Return, exactly and in full, the lines of the records below starting at the one with "xetuishop@gmail.com (138, 2120)" and ending at the one with "Liên hệ với chúng tôi [button] (88, 1986)", and no other lines.

= = = = = = =

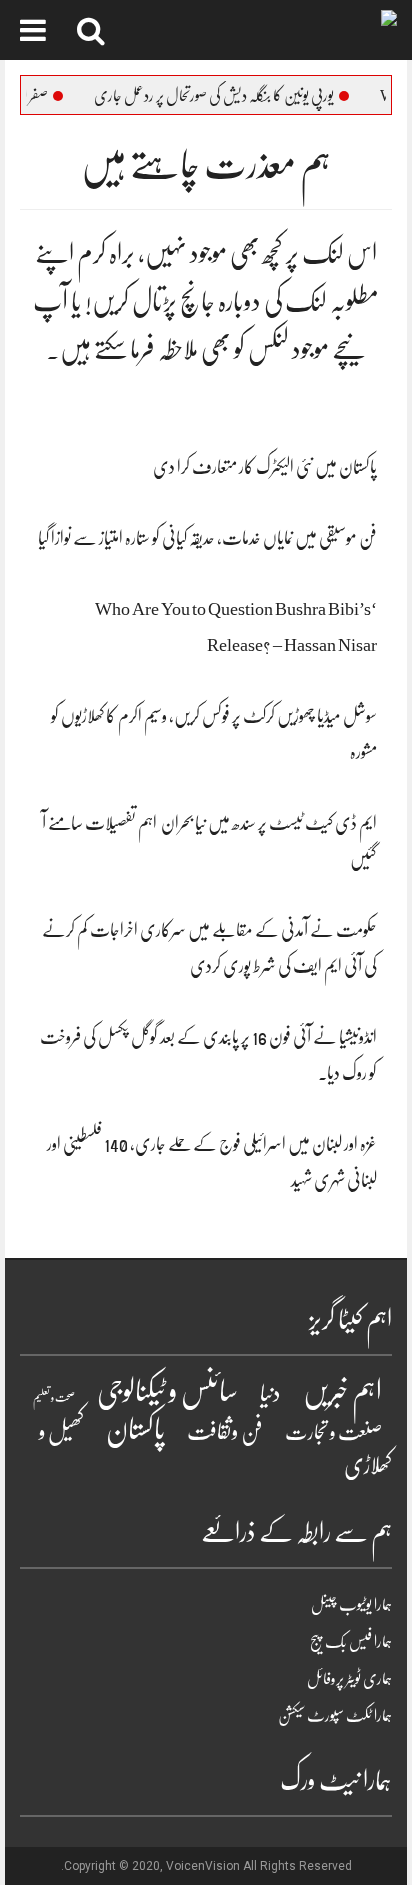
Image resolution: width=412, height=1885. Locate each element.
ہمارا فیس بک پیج (351, 1642)
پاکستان (135, 1430)
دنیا (270, 1393)
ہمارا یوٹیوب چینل (351, 1605)
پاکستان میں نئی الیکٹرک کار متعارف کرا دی (265, 467)
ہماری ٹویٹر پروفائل (349, 1679)
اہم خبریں (342, 1392)
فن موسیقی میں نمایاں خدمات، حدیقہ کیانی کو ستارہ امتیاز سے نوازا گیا (207, 538)
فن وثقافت (225, 1431)
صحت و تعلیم (54, 1397)
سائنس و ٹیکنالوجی (167, 1391)
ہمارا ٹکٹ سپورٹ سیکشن (335, 1716)
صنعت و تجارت (333, 1432)
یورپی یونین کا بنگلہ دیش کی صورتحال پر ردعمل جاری (235, 96)
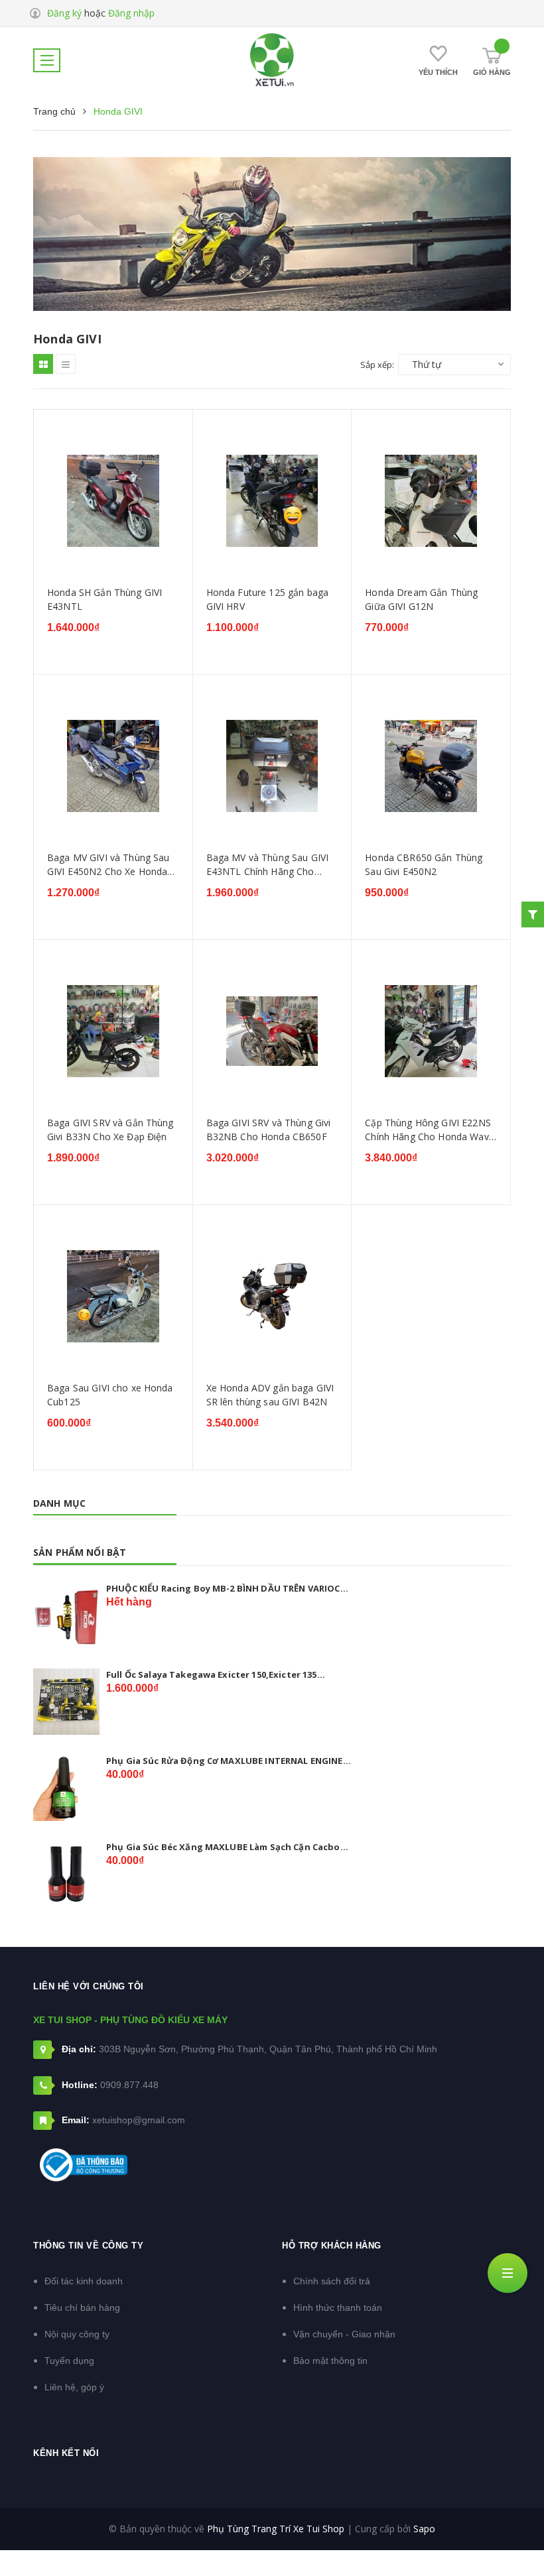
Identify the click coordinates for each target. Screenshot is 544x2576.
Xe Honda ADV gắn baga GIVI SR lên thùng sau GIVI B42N (270, 1395)
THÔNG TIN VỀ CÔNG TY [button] (88, 2246)
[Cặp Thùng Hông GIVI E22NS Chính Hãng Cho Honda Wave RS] (431, 1031)
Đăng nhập (131, 13)
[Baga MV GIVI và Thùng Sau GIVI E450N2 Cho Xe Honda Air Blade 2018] (113, 766)
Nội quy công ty (76, 2334)
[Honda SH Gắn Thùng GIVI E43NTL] (113, 501)
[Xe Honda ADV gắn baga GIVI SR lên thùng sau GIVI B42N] (272, 1296)
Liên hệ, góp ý (74, 2387)
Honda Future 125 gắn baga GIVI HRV (267, 599)
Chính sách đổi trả (331, 2281)
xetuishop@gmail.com (138, 2120)
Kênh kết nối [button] (66, 2453)
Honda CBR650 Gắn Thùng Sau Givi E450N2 (423, 864)
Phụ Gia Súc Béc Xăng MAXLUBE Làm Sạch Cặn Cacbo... (227, 1847)
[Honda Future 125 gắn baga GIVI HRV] (272, 501)
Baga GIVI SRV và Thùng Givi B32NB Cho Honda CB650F (268, 1129)
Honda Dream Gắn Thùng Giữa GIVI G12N (421, 599)
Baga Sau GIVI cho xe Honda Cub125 (110, 1395)
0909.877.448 (129, 2084)
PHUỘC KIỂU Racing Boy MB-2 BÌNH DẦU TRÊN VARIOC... (227, 1588)
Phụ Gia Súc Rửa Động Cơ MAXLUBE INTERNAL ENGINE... (228, 1761)
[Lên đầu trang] (510, 2532)
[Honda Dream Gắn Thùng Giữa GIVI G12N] (431, 501)
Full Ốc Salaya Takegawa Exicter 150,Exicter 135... (215, 1674)
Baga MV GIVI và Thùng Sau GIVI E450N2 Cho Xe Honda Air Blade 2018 (108, 864)
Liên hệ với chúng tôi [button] (88, 1986)
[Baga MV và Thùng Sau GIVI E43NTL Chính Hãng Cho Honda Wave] (272, 766)
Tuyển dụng (69, 2360)
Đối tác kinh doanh (83, 2281)
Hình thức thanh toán (337, 2307)
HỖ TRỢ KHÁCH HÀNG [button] (331, 2246)
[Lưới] (43, 364)
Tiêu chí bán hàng (82, 2307)
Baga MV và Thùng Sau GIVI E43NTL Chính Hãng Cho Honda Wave (267, 864)
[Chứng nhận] (83, 2165)
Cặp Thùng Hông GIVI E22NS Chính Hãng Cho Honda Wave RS (429, 1129)
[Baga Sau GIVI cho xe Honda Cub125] (113, 1296)
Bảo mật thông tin (330, 2360)
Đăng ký (64, 13)
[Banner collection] (272, 234)
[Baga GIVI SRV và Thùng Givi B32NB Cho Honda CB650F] (272, 1031)
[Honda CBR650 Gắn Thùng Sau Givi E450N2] (431, 766)
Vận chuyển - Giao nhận (344, 2334)
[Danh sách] (66, 364)
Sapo (424, 2528)
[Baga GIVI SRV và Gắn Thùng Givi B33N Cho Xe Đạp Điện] (113, 1031)
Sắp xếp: (377, 365)
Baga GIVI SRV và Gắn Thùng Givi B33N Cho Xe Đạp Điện (110, 1129)
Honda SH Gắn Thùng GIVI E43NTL (104, 599)
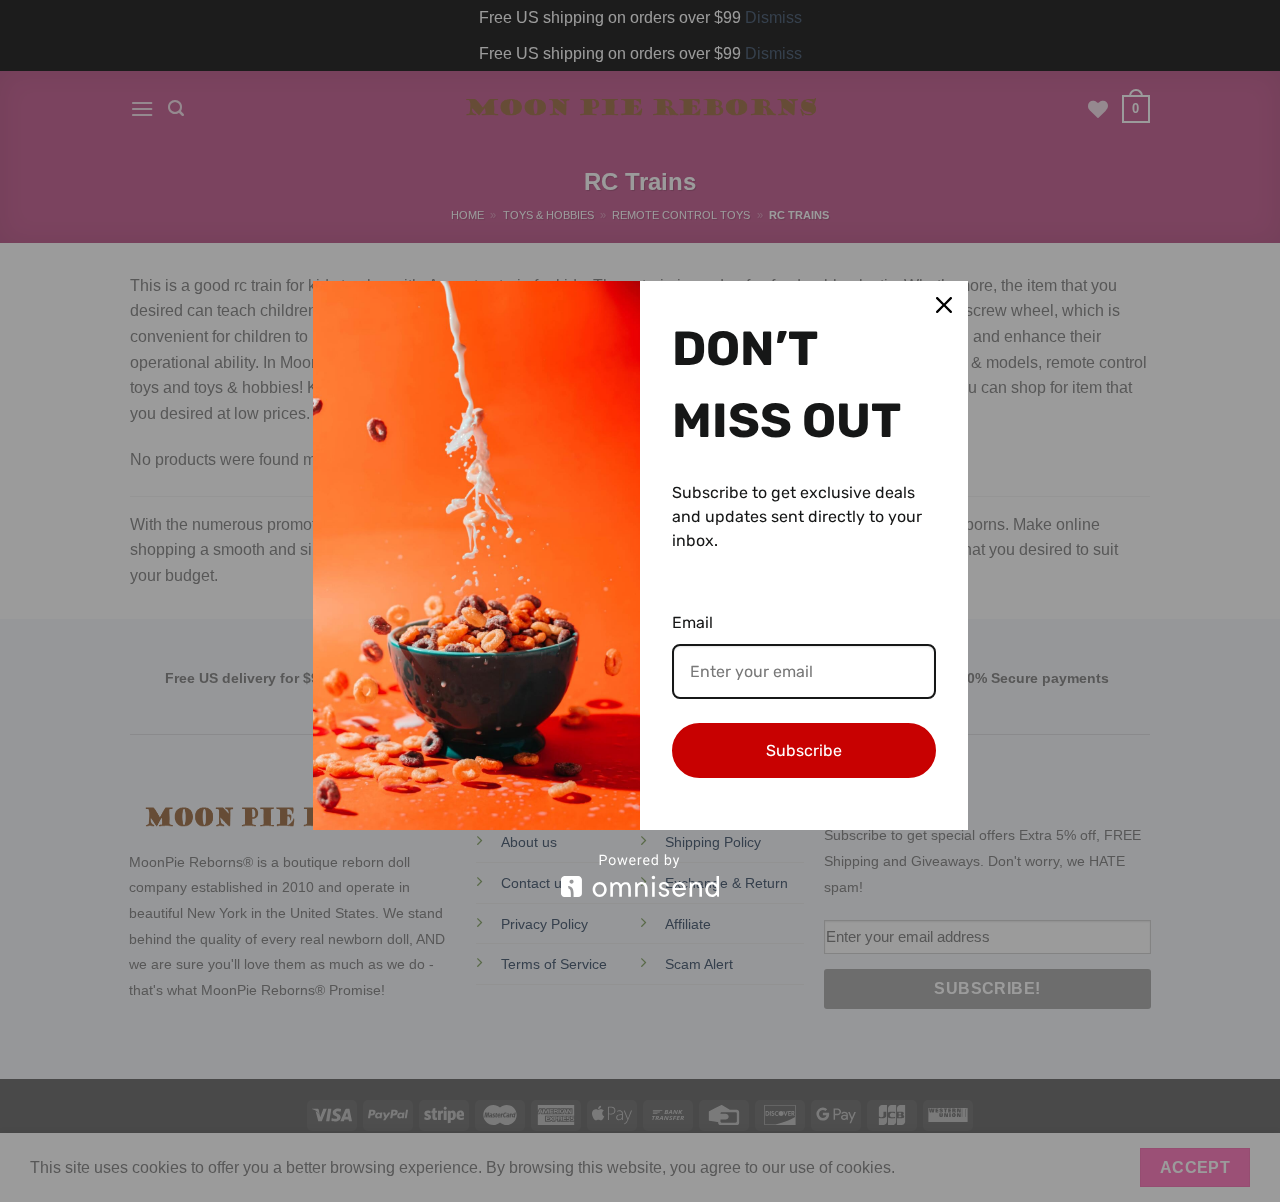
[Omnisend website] (640, 875)
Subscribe (804, 750)
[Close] (944, 305)
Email (692, 622)
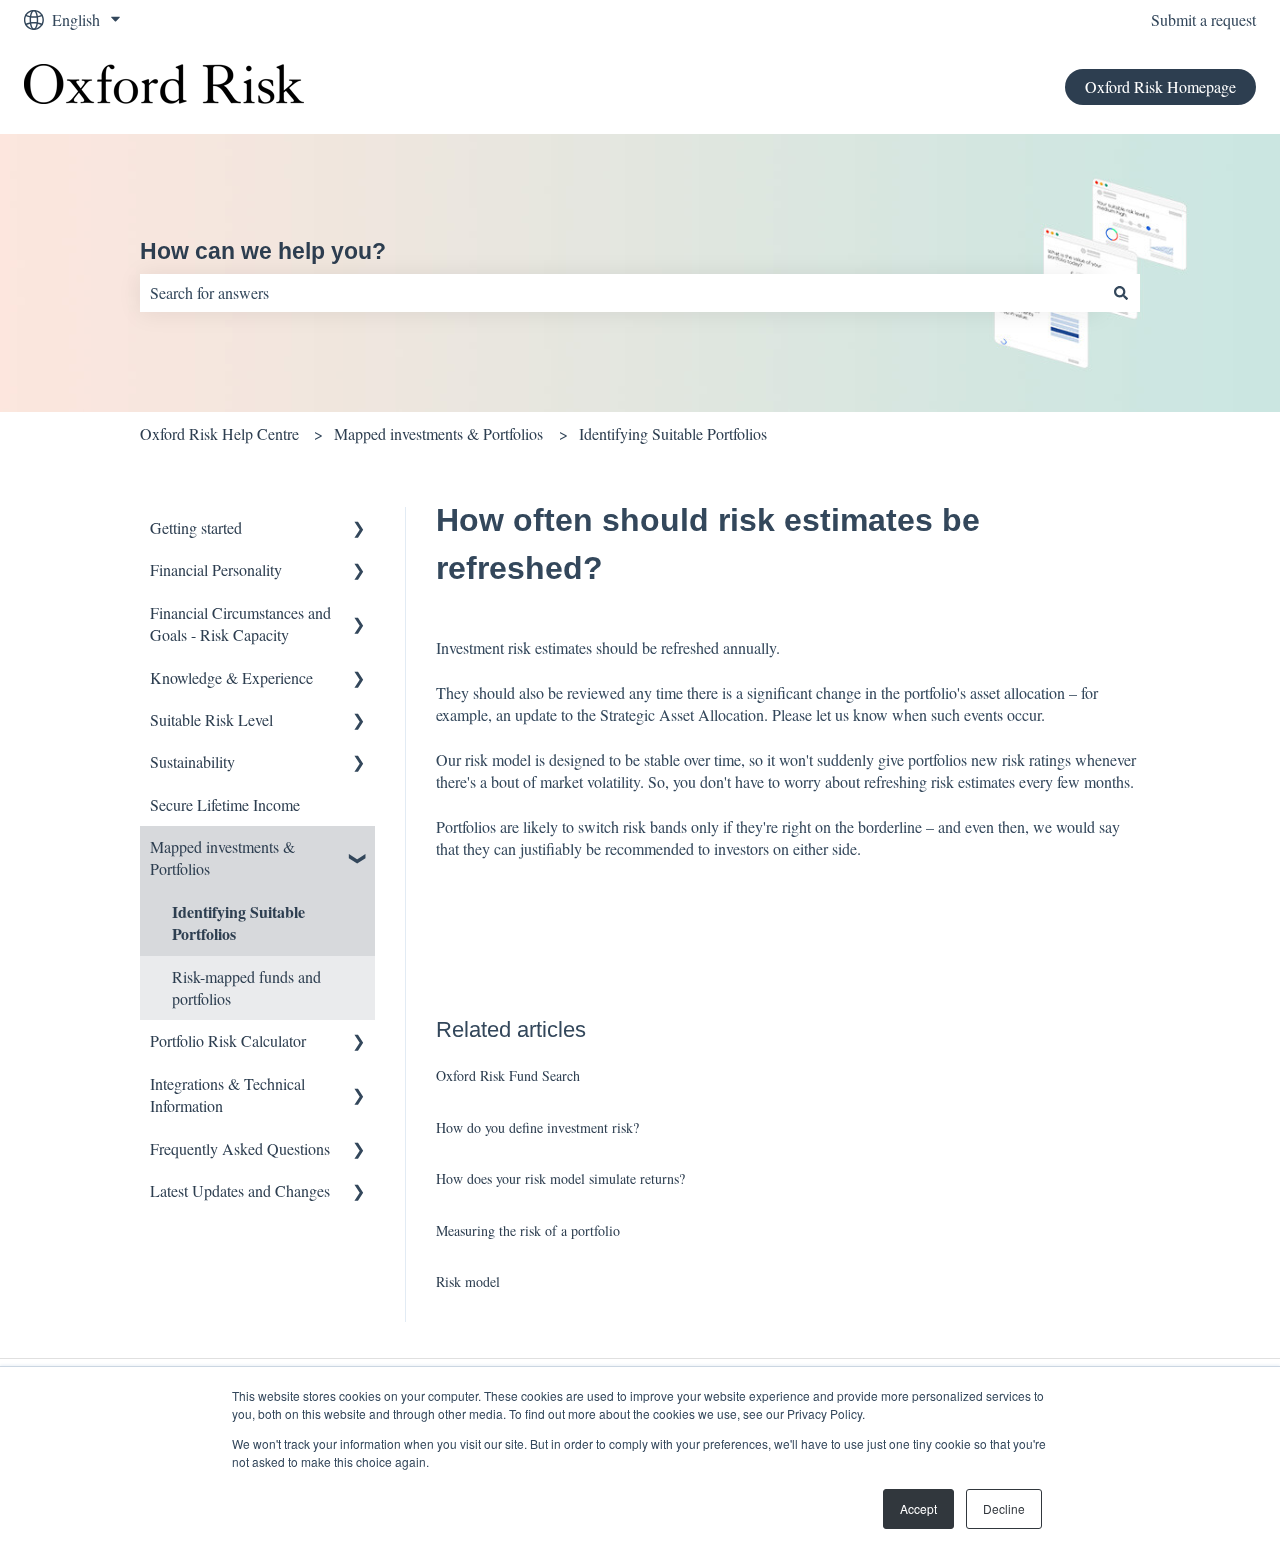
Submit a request (1203, 19)
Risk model (468, 1281)
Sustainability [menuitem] (192, 761)
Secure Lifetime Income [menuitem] (225, 804)
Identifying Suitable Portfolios (673, 433)
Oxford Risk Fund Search (508, 1075)
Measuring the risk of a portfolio (528, 1230)
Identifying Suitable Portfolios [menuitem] (238, 922)
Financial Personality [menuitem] (216, 569)
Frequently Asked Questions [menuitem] (240, 1148)
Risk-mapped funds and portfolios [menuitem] (246, 987)
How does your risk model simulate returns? (560, 1178)
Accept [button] (918, 1508)
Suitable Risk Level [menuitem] (211, 719)
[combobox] (621, 293)
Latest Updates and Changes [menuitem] (240, 1190)
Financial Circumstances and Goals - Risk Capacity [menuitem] (240, 623)
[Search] (1121, 293)
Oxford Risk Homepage (1160, 86)
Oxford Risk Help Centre (219, 433)
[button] (359, 529)
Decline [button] (1004, 1508)
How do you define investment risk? (537, 1127)
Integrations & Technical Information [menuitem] (227, 1094)
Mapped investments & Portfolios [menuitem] (222, 857)
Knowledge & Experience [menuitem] (231, 677)
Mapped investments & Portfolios (438, 433)
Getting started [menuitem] (196, 527)
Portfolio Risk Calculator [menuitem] (228, 1040)
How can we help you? (263, 251)
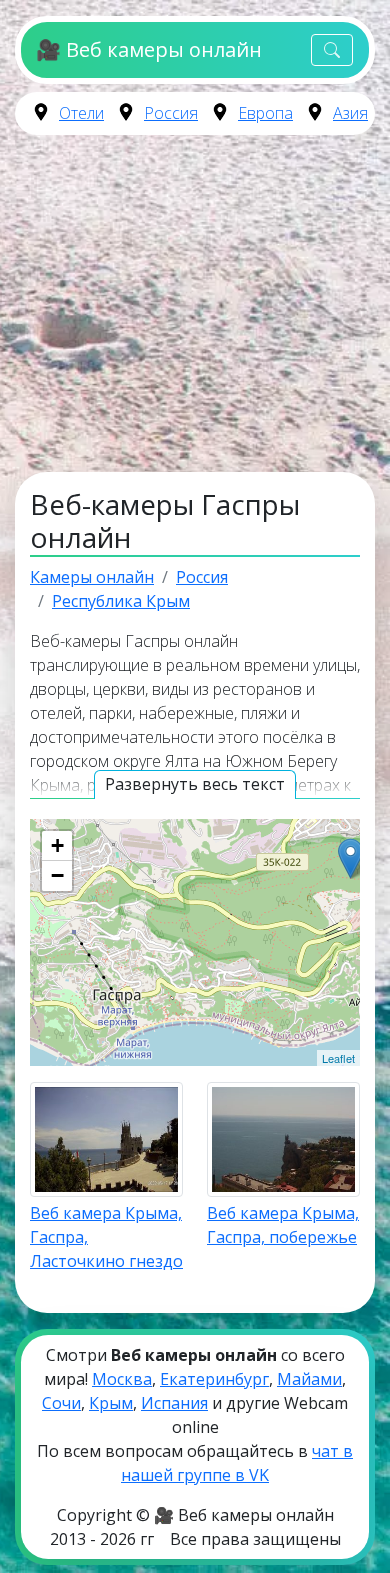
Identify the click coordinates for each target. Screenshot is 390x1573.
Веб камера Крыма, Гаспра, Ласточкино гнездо (106, 1237)
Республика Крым (121, 601)
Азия (350, 113)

= = = = = = =

COMPLETED EXERCISE:
xetuishop@gmail.com (138, 2120)
Kênh kết nối [button] (66, 2453)
Honda CBR650 Gắn Thùng Sau Givi E450N2 (423, 864)
Phụ Gia Súc Béc Xăng MAXLUBE Làm Sạch Cặn Cacbo... (227, 1847)
[Honda Future 125 gắn baga GIVI HRV] (272, 501)
Baga GIVI SRV và Thùng Givi B32NB Cho Honda CB650F (268, 1129)
Honda Dream Gắn Thùng Giữa GIVI G12N (421, 599)
Baga Sau GIVI cho xe Honda Cub125 (110, 1395)
0909.877.448 (129, 2084)
PHUỘC KIỂU Racing Boy MB-2 BÌNH DẦU TRÊN VARIOC... (227, 1588)
Phụ Gia Súc Rửa Động Cơ MAXLUBE INTERNAL ENGINE... (228, 1761)
[Lên đầu trang] (510, 2532)
[Honda Dream Gắn Thùng Giữa GIVI G12N] (431, 501)
Full Ốc Salaya Takegawa Exicter 150,Exicter 135... (215, 1674)
Baga MV GIVI và Thùng Sau GIVI E450N2 Cho Xe Honda Air Blade 2018 (108, 864)
Liên hệ với chúng tôi [button] (88, 1986)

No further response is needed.